Lovely to see they are now being reprinted - so that we can enjoy and rejoice over them again!
Marjatta was born in 1927 in Turku, but during the financial crisis the years 1930s the family moved to Urjalankylä (55 km from Tampere, 165 km from Helsinki), where her father started a carpet factory named Suomen Matto Oy.
First she started girls school in Tampere, and after that continued her studies at School of Art in Helsinki. In 1949 Marjatta graduated as textile designer at Ateneum (now Aalto University) and went to work at her father´s carpet factory. It was a tough start since the difficult financial times in Finland after the war created scarcity of raw material - this of course complicated her start in the career, and her endless creativity made big changes.
In 1954 she established her company Metsovaara Oy and started a new weaving mill in Urjalankylä . Marjatta's new designs were delivering good sales in Finland and also abroad, since she was participating in several international exhibitions. Her fame came first in the US.

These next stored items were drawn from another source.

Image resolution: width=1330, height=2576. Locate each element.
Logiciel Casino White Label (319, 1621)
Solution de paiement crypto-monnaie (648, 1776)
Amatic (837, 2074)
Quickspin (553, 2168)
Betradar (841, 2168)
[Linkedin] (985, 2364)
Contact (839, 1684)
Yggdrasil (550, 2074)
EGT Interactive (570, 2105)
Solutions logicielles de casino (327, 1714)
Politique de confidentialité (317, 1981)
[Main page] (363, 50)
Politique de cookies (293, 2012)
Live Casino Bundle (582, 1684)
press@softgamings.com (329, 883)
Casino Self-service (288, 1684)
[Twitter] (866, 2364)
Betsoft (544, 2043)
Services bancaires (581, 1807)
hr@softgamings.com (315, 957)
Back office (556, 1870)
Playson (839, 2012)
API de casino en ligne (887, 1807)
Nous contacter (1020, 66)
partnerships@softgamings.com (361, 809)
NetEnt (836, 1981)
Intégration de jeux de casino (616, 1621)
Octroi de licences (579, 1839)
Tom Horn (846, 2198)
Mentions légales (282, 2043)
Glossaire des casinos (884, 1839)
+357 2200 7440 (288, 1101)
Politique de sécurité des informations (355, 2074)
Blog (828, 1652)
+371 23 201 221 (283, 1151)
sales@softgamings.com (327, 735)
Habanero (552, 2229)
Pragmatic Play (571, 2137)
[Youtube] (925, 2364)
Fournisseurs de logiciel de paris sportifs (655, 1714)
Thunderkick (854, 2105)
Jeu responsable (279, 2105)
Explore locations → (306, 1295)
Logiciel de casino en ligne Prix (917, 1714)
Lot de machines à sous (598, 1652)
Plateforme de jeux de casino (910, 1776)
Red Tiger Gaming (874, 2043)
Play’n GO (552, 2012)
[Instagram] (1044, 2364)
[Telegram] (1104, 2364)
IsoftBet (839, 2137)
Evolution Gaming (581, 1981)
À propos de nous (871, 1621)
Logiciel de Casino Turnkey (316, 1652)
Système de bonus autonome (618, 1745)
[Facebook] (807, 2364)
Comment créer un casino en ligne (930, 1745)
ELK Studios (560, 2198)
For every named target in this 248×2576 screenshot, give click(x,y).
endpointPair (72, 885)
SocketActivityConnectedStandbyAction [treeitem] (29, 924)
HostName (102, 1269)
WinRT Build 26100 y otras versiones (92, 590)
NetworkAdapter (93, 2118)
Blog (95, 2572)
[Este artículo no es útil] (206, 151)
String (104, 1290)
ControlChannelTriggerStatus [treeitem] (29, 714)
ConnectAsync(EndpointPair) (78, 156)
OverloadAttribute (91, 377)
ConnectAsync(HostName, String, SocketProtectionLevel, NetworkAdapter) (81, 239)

Her textile career also consisted of long-pile rugs. Here the design Simpukka is highly appreciated - both as a rug and as a print.
In 1962 Marjatta founded a modern weaving mill in Sint-Niklaas, Belgium, to cope with the demand of furniture fabrics for contract and the furniture industry. Many railway companies and airline companies like Finnair and Sabena were supplied with these high technological fabrics.
Marjatta's design played a major role in the modernization of Finnish home interior design at that time. She experimented with material and developed her very own style. Her most productive years were between 1954-1970.
Marjatta continued her work as a textile designer until 1985, when she moved to Nice, France, but she continued to develop designs her entire lifetime for the paper industry and fashion houses.